::: Paginafragment :::

Algemene hersenconditie en opleidingsniveau bepalen mee impact
Cognitieve stoornissen na beroerte vragen om zorg op maat
Lang werd aangenomen dat de plek in de hersenen die door de beroerte werd getroffen, bepalend was voor de klachten. Maar nieuw onderzoek onder leiding van KU Leuven toont aan dat die locatie lang niet alles verklaart. Ook algemene hersengezondheid en het opleidingsniveau van de patiënt spelen een belangrijke rol.
Moeite met spreken, concentreren of dingen onthouden zijn vaak voorkomende verschijnselen na een beroerte. Maar de impact verschilt heel sterk van patiënt tot patiënt. Lang werd aangenomen dat de plek in de hersenen die door de beroerte werd getroffen, bepalend was voor de klachten.
Nieuw onderzoek onder leiding van KU Leuven toont aan dat die locatie lang niet alles verklaart. Ook algemene hersengezondheid en het opleidingsniveau van de patiënt spelen een belangrijke rol. De resultaten werden zopas gepubliceerd in Imaging Neuroscience.

::: Getoonde gegevens :::

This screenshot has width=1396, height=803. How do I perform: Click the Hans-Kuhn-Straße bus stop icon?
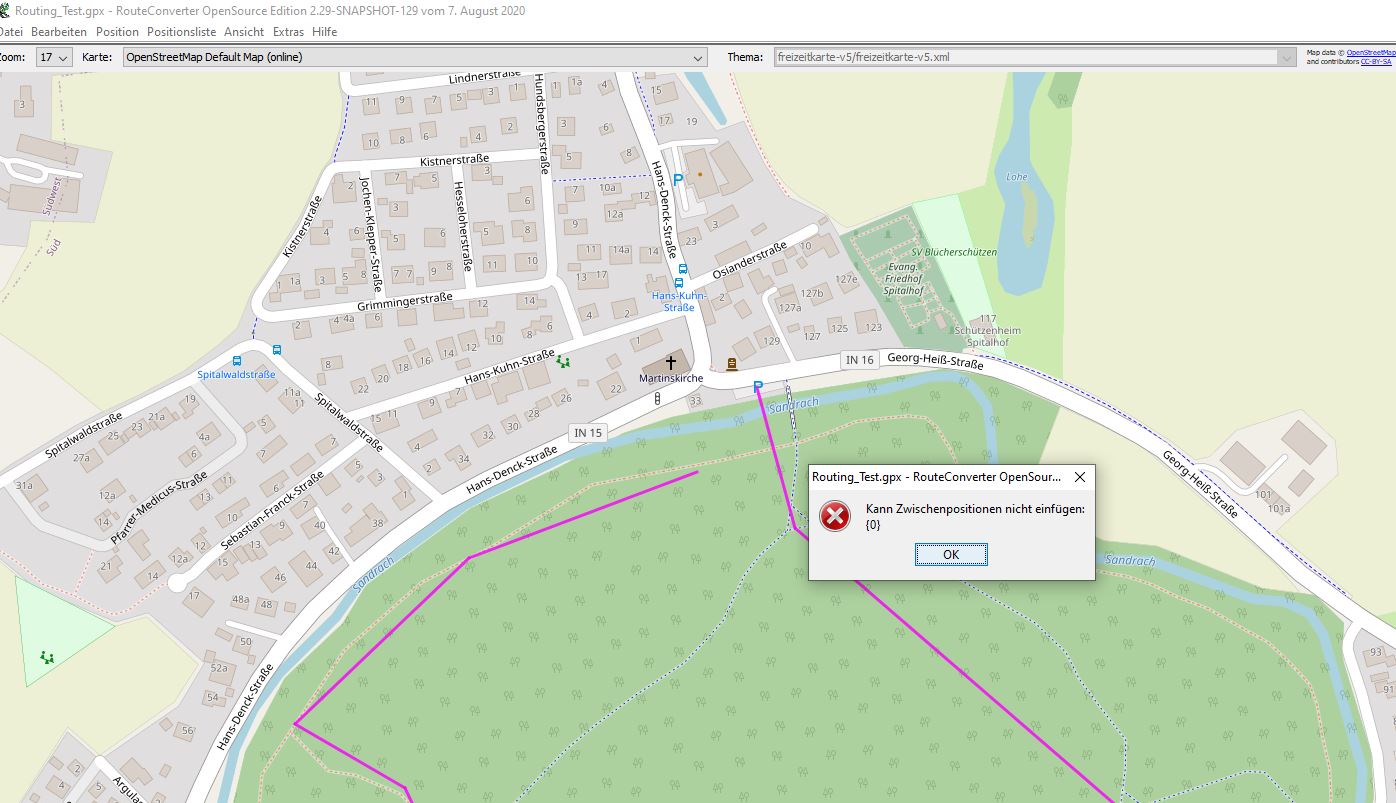[679, 283]
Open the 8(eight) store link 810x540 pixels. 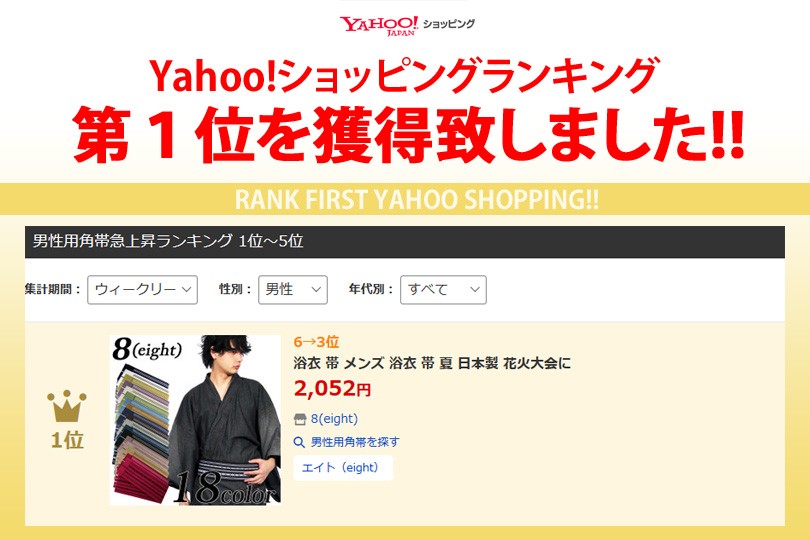point(334,419)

:::

> **Opdracht**: In welk tijdschrift zijn de resultaten van het onderzoek volgens het paginafragment gepubliceerd?

> **Oplossing**: In Imaging Neuroscience.